The Queen of Reinvention, Madonna’s output in the late-90s and first decade of the 21st century proved to be the most diverse of her career. In the span of five albums, she explores electronica, country, rock, disco and hip-hop. She even learned how to play the guitar. Join Robin Monica Alexander and Kelly Stitzel as they take a look at Her Madgesty’s most eclectic works in part two of the Popdose Guide to Madonna.

Ray of Light (1998)

In the two years after the release of Bedtime Stories, Madonna entered a new phase of her life. She started dating her personal trainer, Carlos Leon, and began work on the feature film adaptation of the Andrew Lloyd Webber musical Evita, in which she portrayed Argentinian First Lady Eva Perón. In the midst of filming, she found out she was pregnant and in October 1996, she gave birth to her and Leon’s first child, daughter Lourdes.

Madonna took some time off after Lourdes’s birth and during that time became interested in Eastern mysticism, yoga and Kabbalah.

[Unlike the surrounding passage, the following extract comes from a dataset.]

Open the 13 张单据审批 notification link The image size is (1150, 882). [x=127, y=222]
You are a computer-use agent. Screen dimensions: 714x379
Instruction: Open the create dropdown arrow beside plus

Her newfound spirituality and centeredness, along with first-time motherhood, greatly affected the direction she took on her seventh studio album, Ray of Light. Regarded by many critics and fans as one of the best — if not the best — album she’d ever released, Ray of Light revealed a mature, thoughtful Madonna. Leaving behind the image of the Material Girl, she was now a Mystical Mama, even down to the hippy-chic new look she’d adopted.

After writing songs with Babyface and Patrick Leonard, both of whom she’d worked with previously, and Rick Nowels, who had written songs with Celine Dion and Stevie Nicks, Madonna decided that the direction her collaborations were taking with each of them wasn’t what she wanted for her new album. So, she asked electronic musician William Orbit, whose work she greatly admired, to produce the new album. Orbit’s production gave the songs an ambient, electronic sound that Madonna had only dabbled in previously — most notably on “Bedtime Story,” the track from her last album that had been co-written by Björk. Because Orbit preferred to work largely with samples and synths and other technology-based instrumentation, the album was recorded largely without live instruments, which was also new for Madonna.

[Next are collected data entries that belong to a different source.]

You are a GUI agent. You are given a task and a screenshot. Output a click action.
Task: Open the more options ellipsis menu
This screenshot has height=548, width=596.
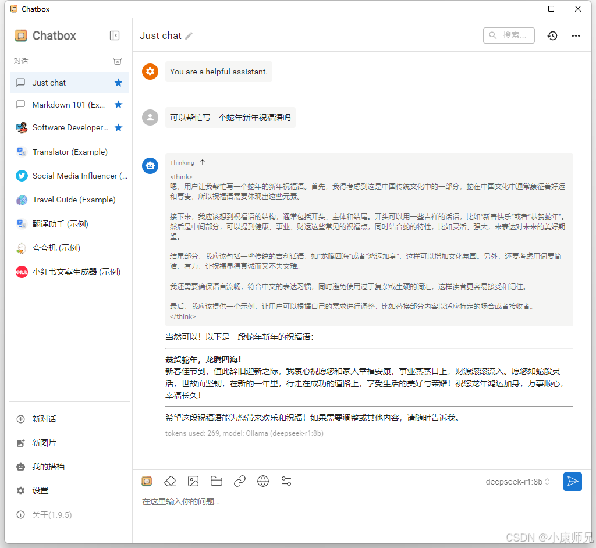click(x=576, y=35)
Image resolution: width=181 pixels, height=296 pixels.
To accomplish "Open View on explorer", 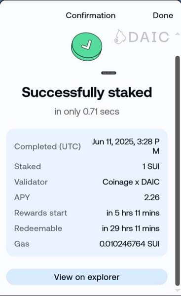I will pyautogui.click(x=87, y=277).
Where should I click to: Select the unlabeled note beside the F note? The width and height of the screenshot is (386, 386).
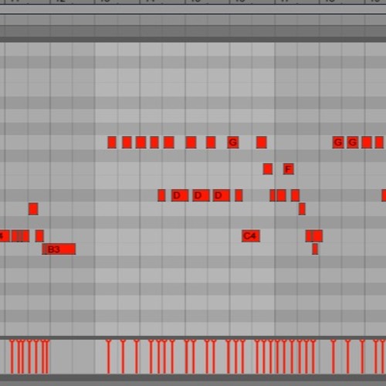pos(268,169)
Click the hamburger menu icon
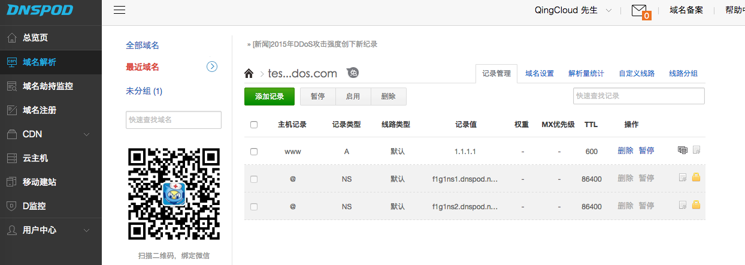The width and height of the screenshot is (745, 265). pos(119,10)
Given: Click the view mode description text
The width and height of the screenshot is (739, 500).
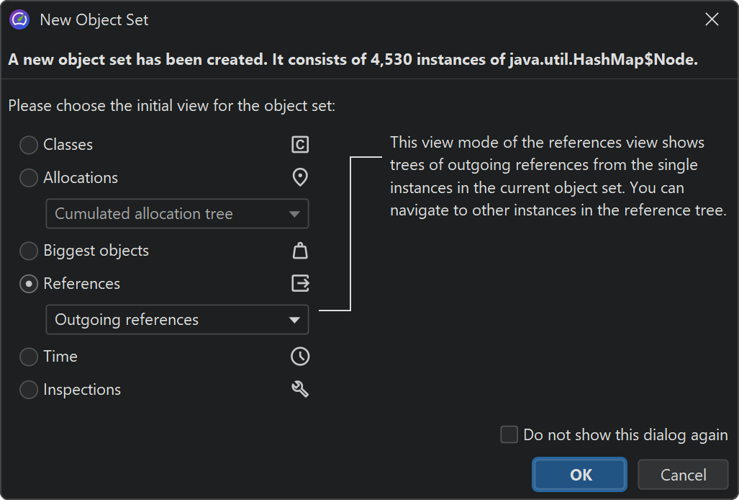Looking at the screenshot, I should [558, 177].
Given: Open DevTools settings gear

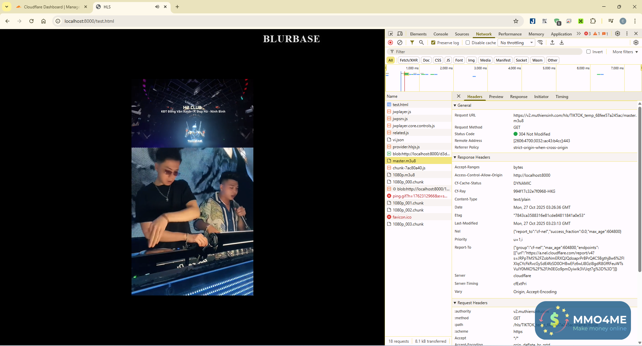Looking at the screenshot, I should 618,33.
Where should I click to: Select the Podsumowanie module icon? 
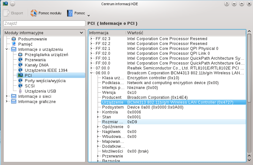(x=14, y=39)
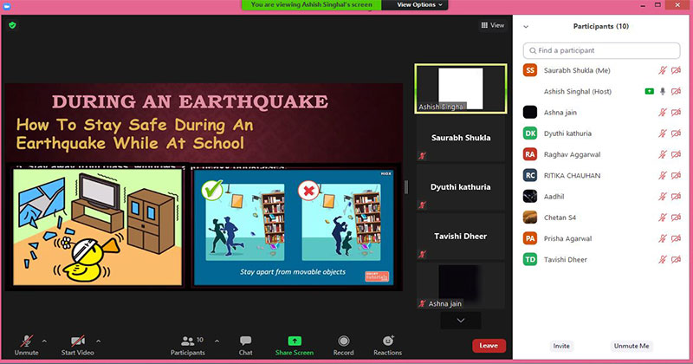This screenshot has height=364, width=693.
Task: Click the red Leave button
Action: (488, 345)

In addition to experimenting musically, lyrically she also ventured into new territory, writing some of the most personal, self-reflective songs of her career, exploring the topics of motherhood, spirituality and fame, which she’d never really addressed in a serious way previously. She even crafted a song around text adapted from the Yoga Taravali. And vocally, she was stronger than ever, owing to the extensive voice lessons she took in preparation for Evita.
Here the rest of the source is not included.